The US And Europe Just Seized This Popular Hacker Website

An alliance of several global law enforcement agencies, including the Federal Bureau of Investigation (FBI), Secret Service, the UK's National Crime Agency, Europol, and others, recently led an operation to capture the web domain owned by RaidForums. Often described as one of the largest hacker forums in the world, hosted a message board system where malicious parties could buy, sell, and trade hacked and stolen data from major breaches, including the recent T-Mobile data leak made public in 2021.

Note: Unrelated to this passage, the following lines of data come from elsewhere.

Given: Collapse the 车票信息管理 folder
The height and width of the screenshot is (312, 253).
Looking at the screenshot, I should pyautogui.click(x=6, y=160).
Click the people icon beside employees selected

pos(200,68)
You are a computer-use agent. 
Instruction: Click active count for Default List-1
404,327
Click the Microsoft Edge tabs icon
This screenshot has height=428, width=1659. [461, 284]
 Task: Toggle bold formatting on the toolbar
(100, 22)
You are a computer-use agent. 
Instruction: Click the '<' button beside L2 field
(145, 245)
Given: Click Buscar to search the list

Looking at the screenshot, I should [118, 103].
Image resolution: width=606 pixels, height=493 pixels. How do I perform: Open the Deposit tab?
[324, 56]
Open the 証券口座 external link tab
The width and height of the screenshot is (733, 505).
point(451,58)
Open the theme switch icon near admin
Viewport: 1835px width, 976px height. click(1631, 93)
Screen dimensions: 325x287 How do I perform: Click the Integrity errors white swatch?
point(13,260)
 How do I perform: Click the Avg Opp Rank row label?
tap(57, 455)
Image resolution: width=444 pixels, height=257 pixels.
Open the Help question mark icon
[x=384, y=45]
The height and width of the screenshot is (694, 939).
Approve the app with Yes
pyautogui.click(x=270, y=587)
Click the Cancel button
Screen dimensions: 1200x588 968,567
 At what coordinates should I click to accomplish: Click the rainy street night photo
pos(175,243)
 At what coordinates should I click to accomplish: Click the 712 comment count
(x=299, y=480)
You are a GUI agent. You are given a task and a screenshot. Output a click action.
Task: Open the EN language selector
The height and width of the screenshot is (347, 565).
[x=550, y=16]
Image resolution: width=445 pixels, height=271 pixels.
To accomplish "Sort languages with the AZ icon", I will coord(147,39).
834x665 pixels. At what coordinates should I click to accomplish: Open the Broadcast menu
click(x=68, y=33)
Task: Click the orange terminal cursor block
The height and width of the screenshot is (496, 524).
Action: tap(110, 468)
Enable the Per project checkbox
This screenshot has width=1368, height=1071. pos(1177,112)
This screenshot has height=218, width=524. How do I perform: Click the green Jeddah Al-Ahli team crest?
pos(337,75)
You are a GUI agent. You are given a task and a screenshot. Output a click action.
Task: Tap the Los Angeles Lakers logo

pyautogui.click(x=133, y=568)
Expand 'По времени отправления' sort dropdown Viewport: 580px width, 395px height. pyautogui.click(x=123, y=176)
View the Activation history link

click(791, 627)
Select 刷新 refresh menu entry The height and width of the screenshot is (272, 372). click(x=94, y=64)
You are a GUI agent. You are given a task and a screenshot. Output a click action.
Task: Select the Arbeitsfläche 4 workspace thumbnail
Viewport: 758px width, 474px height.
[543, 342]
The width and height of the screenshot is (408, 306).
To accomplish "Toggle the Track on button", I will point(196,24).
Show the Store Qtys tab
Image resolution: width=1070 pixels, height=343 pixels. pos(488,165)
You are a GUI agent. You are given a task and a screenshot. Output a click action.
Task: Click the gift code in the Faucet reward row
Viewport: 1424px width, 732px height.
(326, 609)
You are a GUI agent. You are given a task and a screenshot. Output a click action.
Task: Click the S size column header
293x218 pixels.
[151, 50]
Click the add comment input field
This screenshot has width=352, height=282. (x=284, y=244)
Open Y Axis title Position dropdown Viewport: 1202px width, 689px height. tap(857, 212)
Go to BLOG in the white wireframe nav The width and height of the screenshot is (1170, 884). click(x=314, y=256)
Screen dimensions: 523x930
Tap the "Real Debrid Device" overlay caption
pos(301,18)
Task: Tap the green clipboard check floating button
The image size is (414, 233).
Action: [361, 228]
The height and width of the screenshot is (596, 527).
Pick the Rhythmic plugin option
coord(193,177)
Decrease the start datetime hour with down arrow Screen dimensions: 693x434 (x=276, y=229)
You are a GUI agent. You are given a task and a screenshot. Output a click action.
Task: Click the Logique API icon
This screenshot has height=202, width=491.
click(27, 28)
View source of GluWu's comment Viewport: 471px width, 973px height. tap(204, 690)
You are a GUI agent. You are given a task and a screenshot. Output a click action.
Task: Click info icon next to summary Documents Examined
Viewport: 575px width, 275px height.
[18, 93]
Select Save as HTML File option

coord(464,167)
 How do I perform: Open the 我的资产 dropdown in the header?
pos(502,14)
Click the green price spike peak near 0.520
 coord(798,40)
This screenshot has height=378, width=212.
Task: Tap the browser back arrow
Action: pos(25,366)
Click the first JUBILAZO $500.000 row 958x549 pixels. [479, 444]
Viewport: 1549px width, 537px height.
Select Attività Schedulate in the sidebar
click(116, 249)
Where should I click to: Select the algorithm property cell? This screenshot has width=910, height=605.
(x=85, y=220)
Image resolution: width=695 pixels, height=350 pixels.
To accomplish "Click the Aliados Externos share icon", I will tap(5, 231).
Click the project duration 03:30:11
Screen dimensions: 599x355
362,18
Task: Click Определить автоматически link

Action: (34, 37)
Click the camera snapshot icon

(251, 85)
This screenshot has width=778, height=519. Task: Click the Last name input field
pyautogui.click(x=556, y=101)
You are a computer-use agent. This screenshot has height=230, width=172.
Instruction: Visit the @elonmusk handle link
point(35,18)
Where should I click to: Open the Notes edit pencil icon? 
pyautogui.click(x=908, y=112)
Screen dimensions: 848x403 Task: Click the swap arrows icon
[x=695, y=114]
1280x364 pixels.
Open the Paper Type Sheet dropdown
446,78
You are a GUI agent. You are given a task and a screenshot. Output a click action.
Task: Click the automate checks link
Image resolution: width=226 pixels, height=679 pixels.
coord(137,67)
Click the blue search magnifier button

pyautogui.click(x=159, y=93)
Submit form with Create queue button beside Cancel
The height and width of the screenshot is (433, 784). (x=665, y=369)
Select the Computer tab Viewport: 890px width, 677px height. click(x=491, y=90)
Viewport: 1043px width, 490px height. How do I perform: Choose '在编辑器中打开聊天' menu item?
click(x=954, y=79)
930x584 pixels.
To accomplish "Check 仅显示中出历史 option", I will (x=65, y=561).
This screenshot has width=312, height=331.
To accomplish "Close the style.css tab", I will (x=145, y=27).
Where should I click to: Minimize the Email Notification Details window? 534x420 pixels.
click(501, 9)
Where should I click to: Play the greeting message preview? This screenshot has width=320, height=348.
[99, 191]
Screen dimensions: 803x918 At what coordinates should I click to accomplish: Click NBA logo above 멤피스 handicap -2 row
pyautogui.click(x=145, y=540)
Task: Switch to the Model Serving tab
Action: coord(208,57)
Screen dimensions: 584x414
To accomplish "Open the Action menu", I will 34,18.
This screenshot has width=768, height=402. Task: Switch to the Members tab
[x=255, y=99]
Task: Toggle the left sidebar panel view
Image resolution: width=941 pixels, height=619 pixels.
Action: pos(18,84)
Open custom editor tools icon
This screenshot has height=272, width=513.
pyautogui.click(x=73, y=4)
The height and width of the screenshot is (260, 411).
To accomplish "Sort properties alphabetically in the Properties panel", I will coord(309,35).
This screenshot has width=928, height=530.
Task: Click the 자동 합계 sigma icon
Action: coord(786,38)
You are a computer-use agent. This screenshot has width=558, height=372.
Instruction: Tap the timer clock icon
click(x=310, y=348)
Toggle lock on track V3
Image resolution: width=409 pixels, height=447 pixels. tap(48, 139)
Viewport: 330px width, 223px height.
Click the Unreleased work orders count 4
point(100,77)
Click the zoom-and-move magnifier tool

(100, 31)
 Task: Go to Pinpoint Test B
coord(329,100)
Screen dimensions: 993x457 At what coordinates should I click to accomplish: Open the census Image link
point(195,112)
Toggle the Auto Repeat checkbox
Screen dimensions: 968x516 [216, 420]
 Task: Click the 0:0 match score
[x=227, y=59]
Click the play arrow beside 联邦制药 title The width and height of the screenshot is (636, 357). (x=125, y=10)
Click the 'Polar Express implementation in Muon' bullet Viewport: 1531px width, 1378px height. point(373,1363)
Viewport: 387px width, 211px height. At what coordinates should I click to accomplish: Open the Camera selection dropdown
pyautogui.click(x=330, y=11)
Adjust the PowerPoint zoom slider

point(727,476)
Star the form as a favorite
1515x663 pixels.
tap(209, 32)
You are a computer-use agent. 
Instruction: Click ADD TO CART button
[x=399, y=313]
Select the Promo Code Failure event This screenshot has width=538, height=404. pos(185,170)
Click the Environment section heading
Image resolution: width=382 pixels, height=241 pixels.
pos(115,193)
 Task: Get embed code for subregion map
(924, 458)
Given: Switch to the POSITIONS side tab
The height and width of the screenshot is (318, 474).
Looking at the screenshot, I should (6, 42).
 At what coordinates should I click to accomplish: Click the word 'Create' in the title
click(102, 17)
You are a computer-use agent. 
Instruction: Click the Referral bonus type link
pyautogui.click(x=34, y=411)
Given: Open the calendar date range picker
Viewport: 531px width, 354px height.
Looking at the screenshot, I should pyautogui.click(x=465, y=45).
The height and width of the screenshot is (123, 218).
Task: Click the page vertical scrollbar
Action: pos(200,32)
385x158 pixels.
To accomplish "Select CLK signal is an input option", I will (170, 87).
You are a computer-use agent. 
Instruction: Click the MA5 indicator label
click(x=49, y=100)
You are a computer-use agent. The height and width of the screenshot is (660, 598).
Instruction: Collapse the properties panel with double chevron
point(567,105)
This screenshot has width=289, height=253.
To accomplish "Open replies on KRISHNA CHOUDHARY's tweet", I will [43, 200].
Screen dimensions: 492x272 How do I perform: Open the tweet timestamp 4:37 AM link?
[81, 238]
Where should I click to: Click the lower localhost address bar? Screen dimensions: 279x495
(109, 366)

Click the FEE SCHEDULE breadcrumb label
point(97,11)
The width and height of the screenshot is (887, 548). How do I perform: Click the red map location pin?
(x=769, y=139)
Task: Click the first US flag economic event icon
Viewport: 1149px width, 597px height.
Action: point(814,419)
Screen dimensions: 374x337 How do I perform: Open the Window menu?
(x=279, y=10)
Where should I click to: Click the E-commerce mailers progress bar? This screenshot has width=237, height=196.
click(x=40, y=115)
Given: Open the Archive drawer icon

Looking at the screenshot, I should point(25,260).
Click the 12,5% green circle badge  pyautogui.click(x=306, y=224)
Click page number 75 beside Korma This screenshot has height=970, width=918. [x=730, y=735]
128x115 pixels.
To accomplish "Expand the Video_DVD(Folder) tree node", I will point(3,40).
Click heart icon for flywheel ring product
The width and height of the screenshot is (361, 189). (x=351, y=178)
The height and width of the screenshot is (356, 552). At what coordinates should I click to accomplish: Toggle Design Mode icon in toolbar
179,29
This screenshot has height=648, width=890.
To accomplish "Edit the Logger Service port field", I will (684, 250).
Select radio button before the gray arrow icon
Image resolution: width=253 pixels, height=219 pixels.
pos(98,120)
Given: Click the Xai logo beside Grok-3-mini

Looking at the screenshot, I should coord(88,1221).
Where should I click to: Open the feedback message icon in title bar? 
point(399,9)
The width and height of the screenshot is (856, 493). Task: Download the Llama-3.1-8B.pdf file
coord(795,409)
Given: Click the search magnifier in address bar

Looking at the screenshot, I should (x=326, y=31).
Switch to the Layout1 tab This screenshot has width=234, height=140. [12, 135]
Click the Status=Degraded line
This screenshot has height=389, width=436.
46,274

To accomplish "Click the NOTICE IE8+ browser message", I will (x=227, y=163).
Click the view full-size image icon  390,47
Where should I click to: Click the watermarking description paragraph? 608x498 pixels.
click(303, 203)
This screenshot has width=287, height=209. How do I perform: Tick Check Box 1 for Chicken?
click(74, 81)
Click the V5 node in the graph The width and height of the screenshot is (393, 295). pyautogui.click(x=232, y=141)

A banner on the website now shows that it has been "seized by the Federal Bureau of Investigation, the United States Secret Service, and the Department of Justice." The banner also declares a set of other agencies that were part of the takedown, including the Internal Revenue Service (IRS) and law enforcement organizations from Germany, Portugal, Romania, Sweden, and the UK. Meanwhile, Diogo Santos Coelho, the 21-year-old owner and administrator of RaidForums, was arrested in the UK earlier this year and is currently in the custody of the authorities, with extradition proceedings pending against him.

RaidForums used by leading global hacking organizations

RaidForums originated in 2015 and was initially prowled by primitive hackers who would usually exchange databases with usernames and passwords obtained from low-level security breaches worldwide. Security researcher Brian Krebs notes the website as a place to organize "electronic harassment" through activities such as targeted raiding and swatting. Krebs also writes that with the increasing demand, RaidForums became the "go-to place for English-speaking hackers to peddle their wares." Vice reports that with its deepening roots, the website was also used by major hacking groups, including LAPSUS$, which has stolen data from prominent platforms including EA, Microsoft, NVIDIA, Samsung, and Vodafone.

Coelho, known by his administrator persona, "Omnipotent," is reported to have primarily benefited by selling different ranks of forum membership, including "MVP" and "God," in exchange for cryptocurrencies. He would also reportedly offer fee-based service to liaise between parties selling and buying breached data.

The Department of Justice, in its announcement, said RaidForums had more than ten billion records of people living in and outside of the US. Meanwhile, in a separate statement, Europol said that the website had more than half a million users.

Site admin indicted with fraud and conspiracy charges

According to the official indictment filed against Coelho, the investigation was piloted by an undercover agent who used RaidForums' credit system trying to buy data from the website. The charges also read that besides providing information about the stolen data to the officer, Coelho also acted as a middleman in the exchange. The 21-year-old hacker has been charged with serious identity theft, international fraud, and conspiracy.

According to Krebs, Coelho first came under the radar of the US law enforcement agencies in June 2018 at the Hartsfield-Jackson International Airport in Atlanta, Georgia. Upon his arrival in Atlanta, Coelho's electronic devices were frisked, and government agencies found messages, emails, and files referring to him by his RaidForums handle. Later that year, Coelho tried to contact the authorities, asking them to return his belongings, using the same email ID used to register URL names and, both of which were used as backup domains for RaidForums. Since February 2022, all known domains associated with RaidForums have been seized and controlled by the FBI.